Chuck D.: You're just going to see more madness.

Auden: It's a form of voyeurism.

Chuck D.: Yeah, we was making money.

Auden: No. Nothing is calculable.

Chuck D.: Boom, boom, boom.

Auden: Once I had a craze for turnips.

Chuck D.: I think a beat is better.

Auden: Oh, enormously.

Chuck D.: True or false?

Auden: Spiders and octopi.

Chuck D.: Can't be afraid of them.

Auden: I'm a bit puzzled by it.

Chuck D.: It's over with. It's gone.

Auden: Unfortunately, that's too often the case.

Chuck D.: I could be right, I could be wrong. Those are the basics.

Auden: Again, this idea of choosing. I couldn't do that, I'm far too worldly.

Chuck D.: But you know, basically, it's the same story interrelated.

Auden: I could decide between two ways of draining a mine, but I wasn’t allowed to use magical means.

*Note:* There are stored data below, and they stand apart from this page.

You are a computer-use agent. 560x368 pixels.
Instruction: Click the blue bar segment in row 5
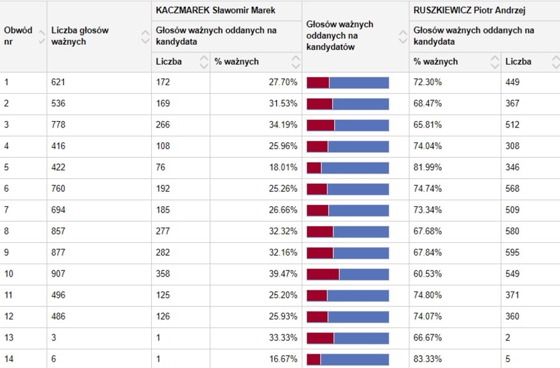[355, 168]

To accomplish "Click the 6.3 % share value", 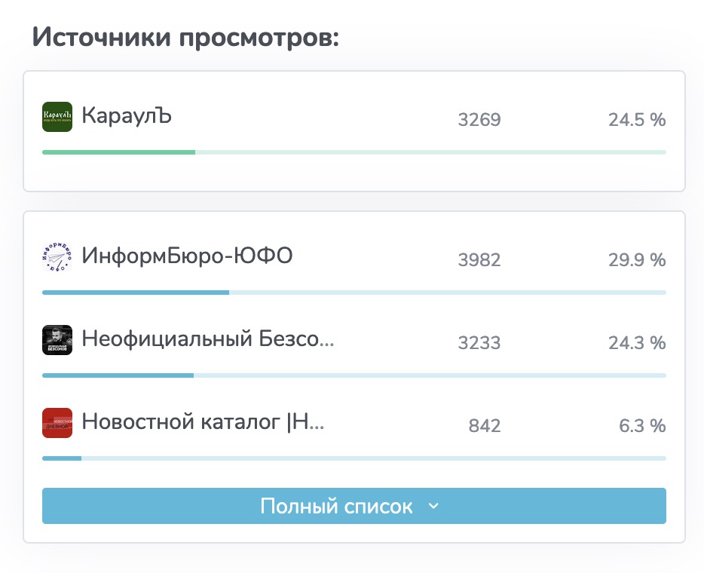I will point(642,426).
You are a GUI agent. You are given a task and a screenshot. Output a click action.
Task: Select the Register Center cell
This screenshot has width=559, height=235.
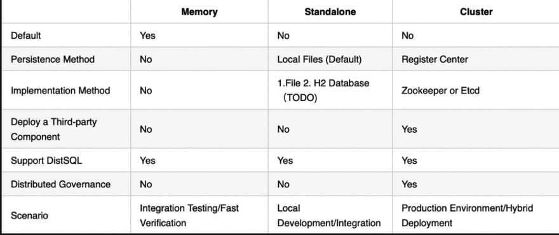click(x=434, y=59)
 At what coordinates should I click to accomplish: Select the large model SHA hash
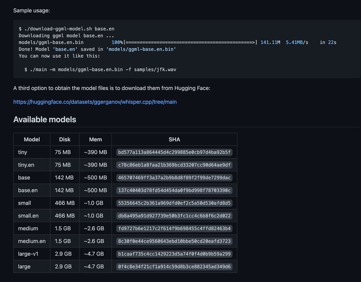click(x=174, y=267)
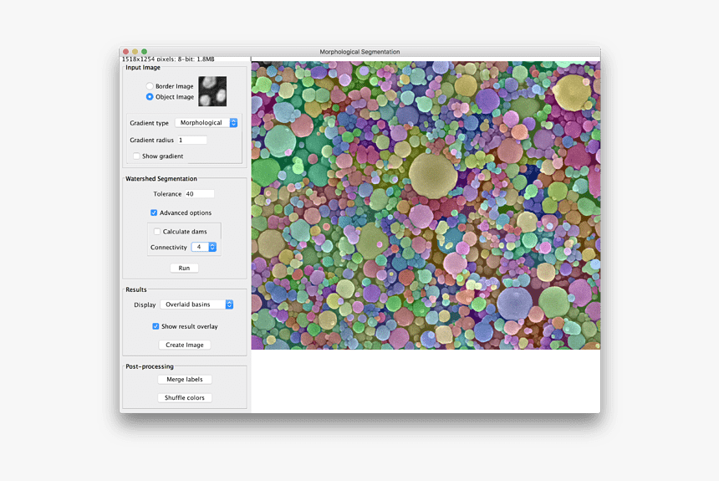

Chuck D.: Somebody does, anyway. I'll sit on Greyhound for hours just listening to my music, look out the window and write, you know. Yo, I just drove—went down to Disneyworld. I could drive like—see, there's always a job in the business. Let's say they say, Chuck, you out of the business, man, I'll be a bus driver. I know the fucking roads, man.

Auden: The notes in music do not denote anything. The wildest poem has to have a firm basis in common sense, and this, I think, is the advantage of formal verse.

Chuck D.: So I just threw all that shit out the window.